Myers still owes his victims over $35,000 in restitution. So when the government discovered the activity on Myers’s trust account, it asked the district court to direct BOP to turn over most of the remaining funds and apply them to Myers’s obligation. The government disclaimed any efforts to target Myers’s prison wages. But as to the accumulated deposits from family and friends, the government invoked the Mandatory Victims Restitution Act (MVRA), which requires an inmate who “receives substantial resources from any source, including inheritance, settlement, or other judgment, . . . to apply the value of such resources to any restitution or fine still owed.” Pub. L. No. 104-132, § 206(a), 110 Stat. 1227, 1235–36 (1996) (codified at 18 U.S.C. § 3664(n)). 

The district court granted the turnover motion.

On appeal, the majority held:  "Section 3664(n) provides that if an inmate “receives substantial resources from any source, including inheritance, settlement, or other judgment,” he “shall be required to apply the value of such resources to any restitution or fine still owed.” 18 U.S.C. § 3664(n). In interpreting this provision, we face two related questions. Is § 3664(n) restricted to payments from a single source? And does the statute’s reference to “inheritance, settlement, or other judgment” limit its application to sudden financial windfalls? Addressing each question in turn, we hold that § 3664(n) applies not just to one-time financial windfalls, but also to substantial aggregated sums from multiple sources—like family and friends—that gradually accrue in an inmate’s trust account."
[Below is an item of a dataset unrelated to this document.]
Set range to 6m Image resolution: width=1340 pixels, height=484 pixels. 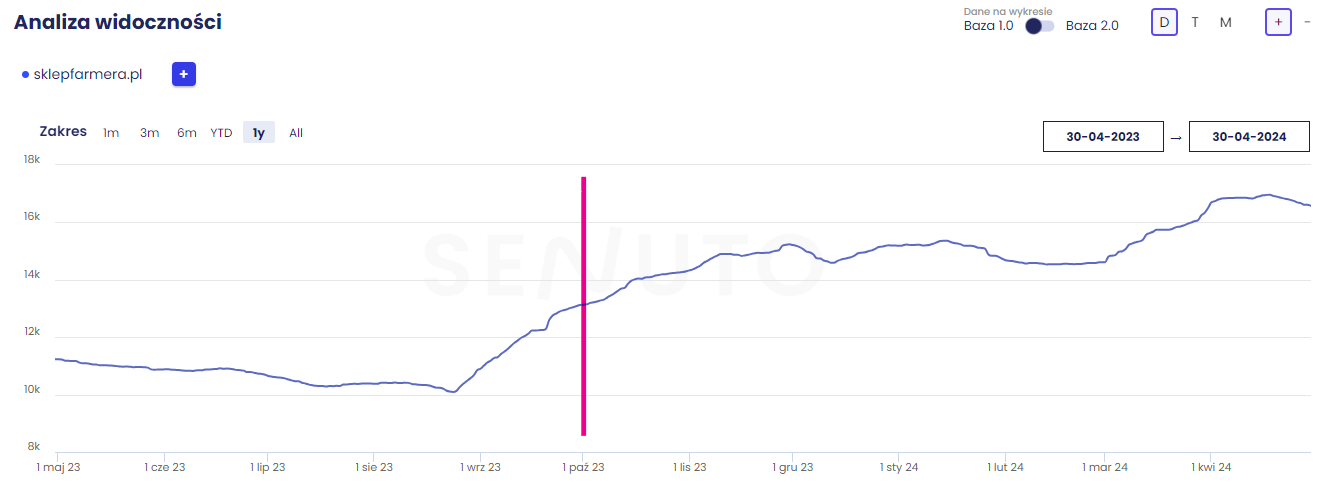pyautogui.click(x=187, y=133)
Judge McKeown wrote a compelling dissent: 

Under 18 U.S.C. § 3664(n), a defendant who “receives substantial resources from any source, including inheritance, settlement, or other judgment, during a period of incarceration” is required to “apply the value of such resources to any restitution or fine still owed.” The most logical interpretation of this statute is that it applies only to resources that are substantial at the time of receipt.
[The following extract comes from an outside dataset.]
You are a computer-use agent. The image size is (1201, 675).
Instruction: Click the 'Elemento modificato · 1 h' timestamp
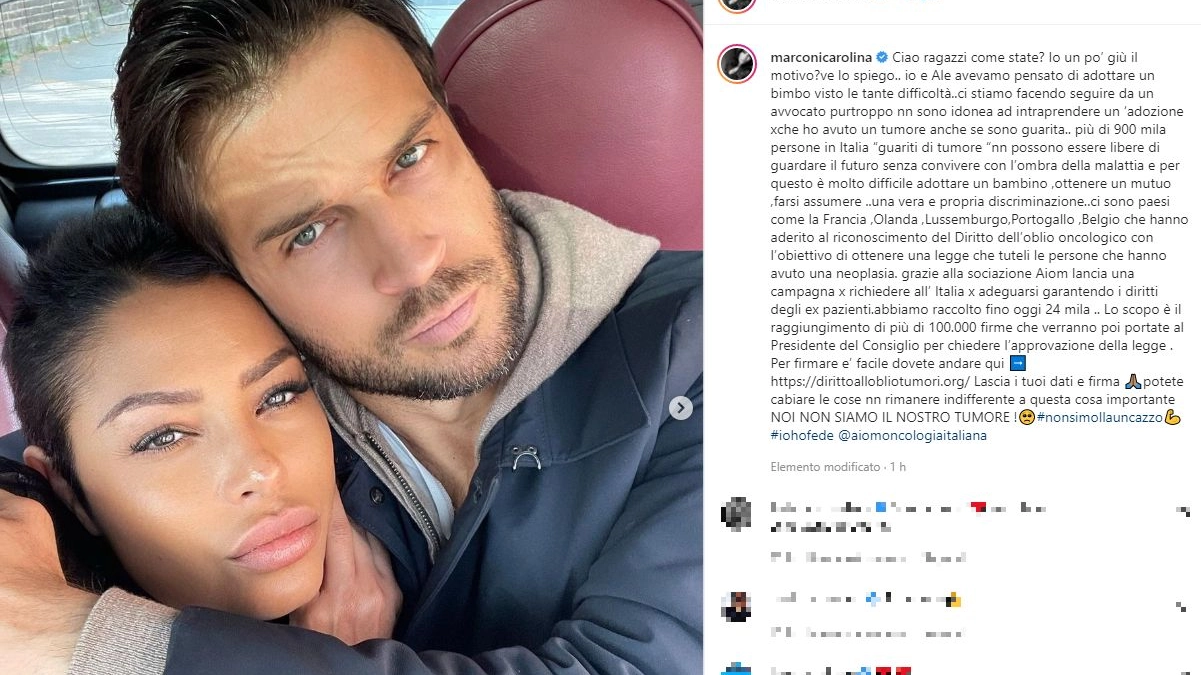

The text of § 3664(n), though brief, contains key terms— “receives,” “substantial resources,” “from any source,” “including inheritance, settlement, or other judgment.” Although the statute applies during a defendant’s incarceration, it must be read in conjunction with 18 U.S.C. § 3664(k), which requires both incarcerated and released defendants to notify the court and the Attorney General “of any material change in the defendant’s economic circumstances that might affect the defendant’s ability to pay restitution.” Both subsections serve the common policy goal of ensuring victims receive restitution.

Section 3664(n) is susceptible to competing interpretations. It might apply only to windfalls, in line with Myers’s position and the view taken by the First, Fifth, and Sixth Circuits. See United States v. Saemisch, 70 F.4th 1, 6 (1st Cir. 2023) (“[T]he MVRA requires certain defendants to apply to their restitution obligation any sudden windfalls they receive.”); United States v. Hughes, 914 F.3d 947, 951 (5th Cir. 2019) (“[W]e think [§ 3664(n)] refers to windfalls or sudden financial injections.”); United States v. Carson, 55 F.4th 1053, 1056 (6th Cir. 2022) (describing § 3664(n) as a “windfall provision”). This approach interprets the phrase “including inheritance, settlement, or other judgment” to cabin the nature of the source and limit the provision to singular, large, and unanticipated gains. Alternatively, as the majority urges, § 3664(n) could apply to any substantial aggregated amount, including amounts originating from multiple distinct sources over any period. No appellate court has adopted this view. Or § 3664(n) could apply to a substantial amount, from any source, so long as the amount is substantial at the time it is received. 

I think the last interpretation—that substantiality is measured at the time of receipt—is the most straightforward and logical reading of the text based on § 3664(n)’s use of the present tense “receives.” The parties’ and the majority’s arguments in favor of the two other alternatives—that § 3664(n) applies only to windfalls, or that it applies to aggregated amounts—do not persuade me otherwise.